In this introductory piece I don’t show demand but obviously to the extent that demand is stronger or lesser than our forecast so supply will change. The supply above is enough to keep prices significantly lower in real terms than today’s prices and still cater for 30% increase in underlying demand.
Its hard for every fuel to make a return
An almost universal finding of the many variations of our forecasts is that utility solar typically struggles to earn its WACC. Clearly we are in a position today in 2025 where prices are often negative in the middle of the day. This indicates that right now there is no marginal value for more solar MW of capacity. This could change if must run thermal capacity was reduced, and it is being reduced in NSW and in South Australia and to a lesser extent in other States, or if demand increases during solar production hours, and specifically if more storage is built.
In practice though increases in behind the meter solar as well as new solar built promoted under the CIS or other State based schemes mean that a solar surplus is likely to continue. In a simple marginal value expansion model, new solar wouldn’t be built until it is forecast to earn a return. However in Future Energy’s model we expect that some production won’t earn a return from the spot market but will instead get the support from eg the CIS. Were offshore wind to built in Victoria its exactly the same. Once built the wind would contribute to supply and tend to result in lower spot prices but consumers end up paying via taxes or Govt borrowing costs.
Expectations, risk analysis, policy modelling, volatility studies
Our software produces firstly the prices that we actually expect to eventuate on a flat load, time weighted and fuel dispatched weighted basis.
Secondly we can look at the risk to our forecasts. That risk falls in three main areas (1) Different capacity assumptions, eg slow coal, high solar etc. Of course it’s not just a matter of changing numbers in the spreadsheet because (2) the dispatch model itself has risk that we increasingly understand and (3) Capacity costs. We model different scenarios but each new scenario, if its significantly different, is a lot of work.
For instance what if there was a storage class, an alternative to open cycle gas, that simply didn’t dispatch unless spot prices were over $1000/MWh. Could it earn WACC, what would be the optimal duration?

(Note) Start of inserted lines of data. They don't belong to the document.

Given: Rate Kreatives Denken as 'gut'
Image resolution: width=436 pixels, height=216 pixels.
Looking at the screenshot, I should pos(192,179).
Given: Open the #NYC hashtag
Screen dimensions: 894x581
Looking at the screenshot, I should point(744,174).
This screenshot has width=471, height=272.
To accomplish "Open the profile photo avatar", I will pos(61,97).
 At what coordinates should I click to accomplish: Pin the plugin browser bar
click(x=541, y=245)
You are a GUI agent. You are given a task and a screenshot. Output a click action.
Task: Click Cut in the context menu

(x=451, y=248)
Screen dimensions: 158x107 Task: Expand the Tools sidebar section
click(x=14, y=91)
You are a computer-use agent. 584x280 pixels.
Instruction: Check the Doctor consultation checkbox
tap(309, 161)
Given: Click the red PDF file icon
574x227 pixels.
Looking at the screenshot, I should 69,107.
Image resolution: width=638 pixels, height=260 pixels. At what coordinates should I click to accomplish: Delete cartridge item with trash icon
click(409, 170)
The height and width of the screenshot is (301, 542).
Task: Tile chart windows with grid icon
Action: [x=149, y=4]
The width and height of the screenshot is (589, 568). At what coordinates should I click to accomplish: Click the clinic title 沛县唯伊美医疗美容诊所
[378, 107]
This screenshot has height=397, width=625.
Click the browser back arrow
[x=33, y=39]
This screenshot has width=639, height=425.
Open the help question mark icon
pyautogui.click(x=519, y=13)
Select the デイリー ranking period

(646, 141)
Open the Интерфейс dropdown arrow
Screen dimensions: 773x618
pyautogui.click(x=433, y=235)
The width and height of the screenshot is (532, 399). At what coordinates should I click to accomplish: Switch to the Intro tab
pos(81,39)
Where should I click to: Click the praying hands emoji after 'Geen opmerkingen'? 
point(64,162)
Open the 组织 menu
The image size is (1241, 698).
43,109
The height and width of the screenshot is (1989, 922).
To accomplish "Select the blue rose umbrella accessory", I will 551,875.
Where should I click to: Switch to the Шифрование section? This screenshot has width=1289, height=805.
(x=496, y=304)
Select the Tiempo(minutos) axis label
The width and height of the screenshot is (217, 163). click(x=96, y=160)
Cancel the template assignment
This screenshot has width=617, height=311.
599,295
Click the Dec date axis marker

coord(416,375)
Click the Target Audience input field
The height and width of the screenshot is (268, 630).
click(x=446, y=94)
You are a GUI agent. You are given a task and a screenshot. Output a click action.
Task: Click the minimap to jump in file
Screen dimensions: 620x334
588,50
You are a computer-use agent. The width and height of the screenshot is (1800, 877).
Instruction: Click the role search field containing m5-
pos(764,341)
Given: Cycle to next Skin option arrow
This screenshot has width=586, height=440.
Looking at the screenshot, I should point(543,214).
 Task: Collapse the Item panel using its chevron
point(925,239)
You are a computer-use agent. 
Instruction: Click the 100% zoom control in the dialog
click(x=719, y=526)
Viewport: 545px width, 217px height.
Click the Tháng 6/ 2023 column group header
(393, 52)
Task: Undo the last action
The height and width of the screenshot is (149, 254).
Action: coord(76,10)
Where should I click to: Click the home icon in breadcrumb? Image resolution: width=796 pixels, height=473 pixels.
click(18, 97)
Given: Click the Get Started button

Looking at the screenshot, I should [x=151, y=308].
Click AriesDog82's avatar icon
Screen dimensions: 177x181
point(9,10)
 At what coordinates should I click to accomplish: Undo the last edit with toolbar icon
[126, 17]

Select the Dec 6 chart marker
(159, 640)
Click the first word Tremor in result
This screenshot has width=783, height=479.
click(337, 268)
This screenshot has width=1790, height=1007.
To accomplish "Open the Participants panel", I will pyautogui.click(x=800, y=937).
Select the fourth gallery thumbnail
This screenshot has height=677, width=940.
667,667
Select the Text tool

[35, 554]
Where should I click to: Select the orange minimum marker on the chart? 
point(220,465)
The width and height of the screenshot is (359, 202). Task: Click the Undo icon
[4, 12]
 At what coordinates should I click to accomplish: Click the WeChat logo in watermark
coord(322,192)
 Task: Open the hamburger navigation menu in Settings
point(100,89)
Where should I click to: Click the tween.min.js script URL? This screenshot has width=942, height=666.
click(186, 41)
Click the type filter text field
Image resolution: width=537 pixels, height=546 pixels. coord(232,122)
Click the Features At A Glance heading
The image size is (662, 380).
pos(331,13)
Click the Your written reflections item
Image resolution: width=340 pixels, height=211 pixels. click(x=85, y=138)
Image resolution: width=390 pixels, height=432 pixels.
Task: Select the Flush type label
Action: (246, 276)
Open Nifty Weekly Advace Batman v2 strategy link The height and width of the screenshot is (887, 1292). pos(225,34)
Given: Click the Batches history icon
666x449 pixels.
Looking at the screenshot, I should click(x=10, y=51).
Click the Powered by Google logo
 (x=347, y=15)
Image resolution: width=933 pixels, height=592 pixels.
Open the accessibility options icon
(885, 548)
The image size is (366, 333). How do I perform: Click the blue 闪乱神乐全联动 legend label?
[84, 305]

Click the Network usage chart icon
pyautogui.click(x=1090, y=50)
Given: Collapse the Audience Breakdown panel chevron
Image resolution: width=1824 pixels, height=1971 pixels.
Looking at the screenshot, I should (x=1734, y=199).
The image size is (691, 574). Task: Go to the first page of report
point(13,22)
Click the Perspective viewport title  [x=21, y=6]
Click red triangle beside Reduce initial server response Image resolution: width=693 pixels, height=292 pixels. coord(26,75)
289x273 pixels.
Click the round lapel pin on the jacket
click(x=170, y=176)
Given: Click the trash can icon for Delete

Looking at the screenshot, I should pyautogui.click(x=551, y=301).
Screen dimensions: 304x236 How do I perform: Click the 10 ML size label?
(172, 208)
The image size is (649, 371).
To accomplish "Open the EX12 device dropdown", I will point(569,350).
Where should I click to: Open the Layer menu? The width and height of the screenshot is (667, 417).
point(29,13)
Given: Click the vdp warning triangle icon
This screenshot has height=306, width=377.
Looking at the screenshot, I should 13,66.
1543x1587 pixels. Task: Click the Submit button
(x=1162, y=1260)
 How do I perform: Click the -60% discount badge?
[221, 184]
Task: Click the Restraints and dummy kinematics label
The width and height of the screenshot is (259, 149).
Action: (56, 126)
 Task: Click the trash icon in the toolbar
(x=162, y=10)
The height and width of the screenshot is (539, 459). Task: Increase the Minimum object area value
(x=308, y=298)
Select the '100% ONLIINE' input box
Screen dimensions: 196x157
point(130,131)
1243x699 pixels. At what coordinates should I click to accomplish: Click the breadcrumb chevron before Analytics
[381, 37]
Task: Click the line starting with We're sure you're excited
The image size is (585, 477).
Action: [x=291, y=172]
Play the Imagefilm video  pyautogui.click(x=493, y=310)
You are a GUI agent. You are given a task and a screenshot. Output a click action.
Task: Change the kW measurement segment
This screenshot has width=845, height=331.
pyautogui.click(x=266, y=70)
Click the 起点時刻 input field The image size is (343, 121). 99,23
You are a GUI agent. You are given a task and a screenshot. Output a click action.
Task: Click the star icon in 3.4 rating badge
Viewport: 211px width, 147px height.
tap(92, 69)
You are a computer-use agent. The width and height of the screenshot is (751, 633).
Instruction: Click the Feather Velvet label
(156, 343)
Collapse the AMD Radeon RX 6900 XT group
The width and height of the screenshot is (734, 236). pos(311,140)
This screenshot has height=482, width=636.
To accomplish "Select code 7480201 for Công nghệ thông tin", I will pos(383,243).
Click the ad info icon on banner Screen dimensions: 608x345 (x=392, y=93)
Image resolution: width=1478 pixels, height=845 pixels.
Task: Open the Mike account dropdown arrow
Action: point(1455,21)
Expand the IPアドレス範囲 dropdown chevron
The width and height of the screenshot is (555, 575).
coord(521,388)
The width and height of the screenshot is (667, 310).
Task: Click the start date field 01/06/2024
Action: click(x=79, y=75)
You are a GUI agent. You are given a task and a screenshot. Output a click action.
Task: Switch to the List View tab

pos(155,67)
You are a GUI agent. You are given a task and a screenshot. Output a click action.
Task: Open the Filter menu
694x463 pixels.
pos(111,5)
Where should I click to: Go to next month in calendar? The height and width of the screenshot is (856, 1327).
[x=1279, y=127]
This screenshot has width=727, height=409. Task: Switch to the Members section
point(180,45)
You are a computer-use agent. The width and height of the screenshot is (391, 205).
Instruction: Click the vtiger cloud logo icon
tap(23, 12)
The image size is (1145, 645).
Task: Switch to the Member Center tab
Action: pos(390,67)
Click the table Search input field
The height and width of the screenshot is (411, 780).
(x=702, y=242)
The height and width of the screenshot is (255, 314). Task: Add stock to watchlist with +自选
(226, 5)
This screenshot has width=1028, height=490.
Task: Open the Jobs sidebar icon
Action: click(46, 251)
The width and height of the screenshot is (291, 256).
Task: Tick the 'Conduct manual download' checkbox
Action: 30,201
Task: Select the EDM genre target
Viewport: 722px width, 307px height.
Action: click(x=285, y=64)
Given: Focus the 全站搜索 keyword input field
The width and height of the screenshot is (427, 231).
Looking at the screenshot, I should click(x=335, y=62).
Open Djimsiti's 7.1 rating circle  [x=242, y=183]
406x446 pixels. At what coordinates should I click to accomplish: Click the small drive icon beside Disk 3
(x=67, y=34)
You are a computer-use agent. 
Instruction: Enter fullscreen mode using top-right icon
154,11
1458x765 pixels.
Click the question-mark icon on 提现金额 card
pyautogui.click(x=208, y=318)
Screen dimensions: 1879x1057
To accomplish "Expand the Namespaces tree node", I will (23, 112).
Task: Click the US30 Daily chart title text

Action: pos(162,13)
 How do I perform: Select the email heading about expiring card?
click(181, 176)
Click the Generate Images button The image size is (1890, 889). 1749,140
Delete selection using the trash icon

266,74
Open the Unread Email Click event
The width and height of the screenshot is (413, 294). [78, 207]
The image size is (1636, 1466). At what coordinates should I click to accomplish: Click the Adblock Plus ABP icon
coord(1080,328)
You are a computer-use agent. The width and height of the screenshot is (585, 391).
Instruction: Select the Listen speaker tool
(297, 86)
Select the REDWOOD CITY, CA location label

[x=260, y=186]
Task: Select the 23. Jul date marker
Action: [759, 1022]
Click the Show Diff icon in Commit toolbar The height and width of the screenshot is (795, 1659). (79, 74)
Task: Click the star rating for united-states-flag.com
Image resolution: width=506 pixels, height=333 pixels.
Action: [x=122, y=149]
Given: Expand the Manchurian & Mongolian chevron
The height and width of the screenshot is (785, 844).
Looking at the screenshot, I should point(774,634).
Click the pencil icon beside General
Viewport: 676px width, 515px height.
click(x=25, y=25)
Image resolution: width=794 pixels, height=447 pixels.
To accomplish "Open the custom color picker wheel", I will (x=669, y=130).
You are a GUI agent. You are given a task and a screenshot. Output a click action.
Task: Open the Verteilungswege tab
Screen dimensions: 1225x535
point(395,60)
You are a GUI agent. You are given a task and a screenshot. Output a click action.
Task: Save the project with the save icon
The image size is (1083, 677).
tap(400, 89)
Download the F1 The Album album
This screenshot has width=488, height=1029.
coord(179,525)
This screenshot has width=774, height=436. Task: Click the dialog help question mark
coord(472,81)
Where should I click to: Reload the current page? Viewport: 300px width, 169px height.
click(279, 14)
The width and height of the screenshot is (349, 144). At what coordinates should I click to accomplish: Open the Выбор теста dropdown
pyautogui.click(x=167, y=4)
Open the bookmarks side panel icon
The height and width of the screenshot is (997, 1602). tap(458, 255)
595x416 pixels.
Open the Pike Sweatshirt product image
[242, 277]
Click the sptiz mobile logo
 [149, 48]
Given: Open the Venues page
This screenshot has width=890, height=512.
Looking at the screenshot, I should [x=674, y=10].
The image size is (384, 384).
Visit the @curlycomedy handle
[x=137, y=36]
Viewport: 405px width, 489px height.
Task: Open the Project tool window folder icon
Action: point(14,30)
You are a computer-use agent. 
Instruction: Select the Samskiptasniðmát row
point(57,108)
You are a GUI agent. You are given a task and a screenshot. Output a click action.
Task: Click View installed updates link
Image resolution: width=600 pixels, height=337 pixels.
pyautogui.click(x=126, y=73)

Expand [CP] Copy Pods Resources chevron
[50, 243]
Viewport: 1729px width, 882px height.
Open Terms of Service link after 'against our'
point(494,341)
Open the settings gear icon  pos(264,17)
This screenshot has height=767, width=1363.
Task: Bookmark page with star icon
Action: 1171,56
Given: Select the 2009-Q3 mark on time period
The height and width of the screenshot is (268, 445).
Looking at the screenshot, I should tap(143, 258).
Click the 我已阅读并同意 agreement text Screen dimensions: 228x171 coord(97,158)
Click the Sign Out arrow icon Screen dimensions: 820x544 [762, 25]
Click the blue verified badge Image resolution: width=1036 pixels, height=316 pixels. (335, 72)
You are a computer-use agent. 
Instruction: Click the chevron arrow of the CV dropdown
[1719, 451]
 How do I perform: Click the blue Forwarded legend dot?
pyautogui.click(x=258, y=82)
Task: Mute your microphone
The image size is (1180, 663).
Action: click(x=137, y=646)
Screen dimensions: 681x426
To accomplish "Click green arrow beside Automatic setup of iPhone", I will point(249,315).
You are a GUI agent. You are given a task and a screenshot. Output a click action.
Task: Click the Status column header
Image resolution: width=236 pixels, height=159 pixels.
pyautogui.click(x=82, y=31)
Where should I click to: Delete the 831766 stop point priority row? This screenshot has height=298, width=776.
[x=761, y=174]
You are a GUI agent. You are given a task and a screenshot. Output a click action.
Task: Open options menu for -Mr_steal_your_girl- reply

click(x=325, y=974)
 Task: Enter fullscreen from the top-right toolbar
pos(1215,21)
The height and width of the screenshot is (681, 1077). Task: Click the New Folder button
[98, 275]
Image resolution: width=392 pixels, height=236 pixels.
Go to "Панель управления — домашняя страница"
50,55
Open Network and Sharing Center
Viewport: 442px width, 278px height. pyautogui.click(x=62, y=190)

Thirdly we think our software is useful to storage investors and traders. However in saying that we don’t model FCAS revenues at all.
Fourthly we can identify the value of constraint relief, at least for the main constraints that drive the major changes in value for consumers and producers.
Fifthly because we focus on the future rather than the past we like to think that our analysis perspective is deeply grounded. And if anyone was to ask, we give a generous benefit of the doubt in our work to renewable energy based on, and I paraphrase an investments market dictum “If something should happen it probably will”. Notwithstanding a very stop start renewables industry in Australia we do now already get over 50%. Will the next 50% be as hard or take as long as the first 50%? That’s not our belief but we’d be happy to model a slow change for you.
Of course we are a tiny team and to model and understand change takes time and skill.
Model efficiency and VRE focus
Our model currently runs a half-hourly price forecast for years 2026-2040 using a single weather reference year on a consumer-grade laptop in under 1 minute. Runtime is drastically reduced on a commercial system. Essentially a scencario can be modelled across all weather years in a time that allows multiple scenarios to be tested over a day. The model can display prices for any chosen weather reference year, allowing comparison of interval and average prices across periods of high and low renewable generation. This provides deeper insight into how weather-driven variability affects market volatility.